She had been coming to it. Of course, a very long time before this — very, very far away, now an incredible memory, seemed the days when she had loved him so passionately that she almost died with anxiety if he left her for a single night. Almost too passionat
e it had been, perhaps. He himself was not capable of passionate love, or, at any rate, had been quite satisfied to be not passionately in love with her. He pursued other things — his career, his religion, his simple beneficence, his health, his vigour. His love for his son was the most passionately personal thing in him, and over that they might have met had he been able to conceive her as a passionate being.

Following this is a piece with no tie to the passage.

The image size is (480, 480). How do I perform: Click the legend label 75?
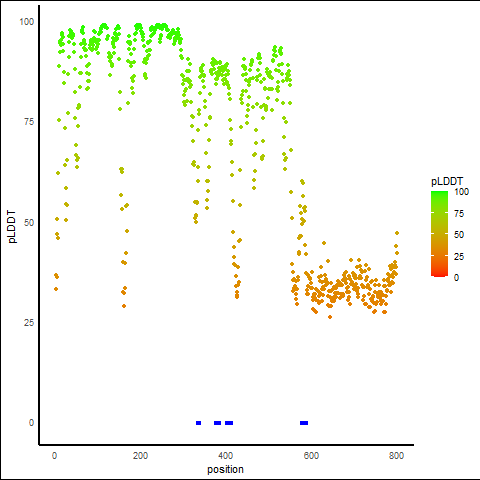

Her ignorance of life — almost complete when he had met her — had been but little diminished by her time with him. She knew now, after all those years, little more of the world and its terrors and blessings than she had known then. But she did know that nothing in her had been satisfied. She knew now of what she was capable, and it was perhaps the thought that he had, by taking her, prevented her fulfilment and complete experience that caused her, more than anything else, to hate him.
She very quickly discovered that he had married her for certain things — to have children, to have a companion. He had soon found that the latter of these he was not to obtain. She had in her none of the qualities that he needed in a companion, and so he had, with complete good-nature and kindliness, ceased to consider her. He should have married a bold ambitious woman who would have wanted the things, that he wanted — a woman something like Falk, his son. On the rare occasions when he analysed the situation he realised this. He did not in any way vent his disappointment upon, her — he was only slightly disappointed. He treated her with real kindness save on the occasions of his violent loss of temper, and gave her anything that she wanted. He had, on the whole, a great contempt for women save when, as for instance with Mrs. Combermere, they were really men.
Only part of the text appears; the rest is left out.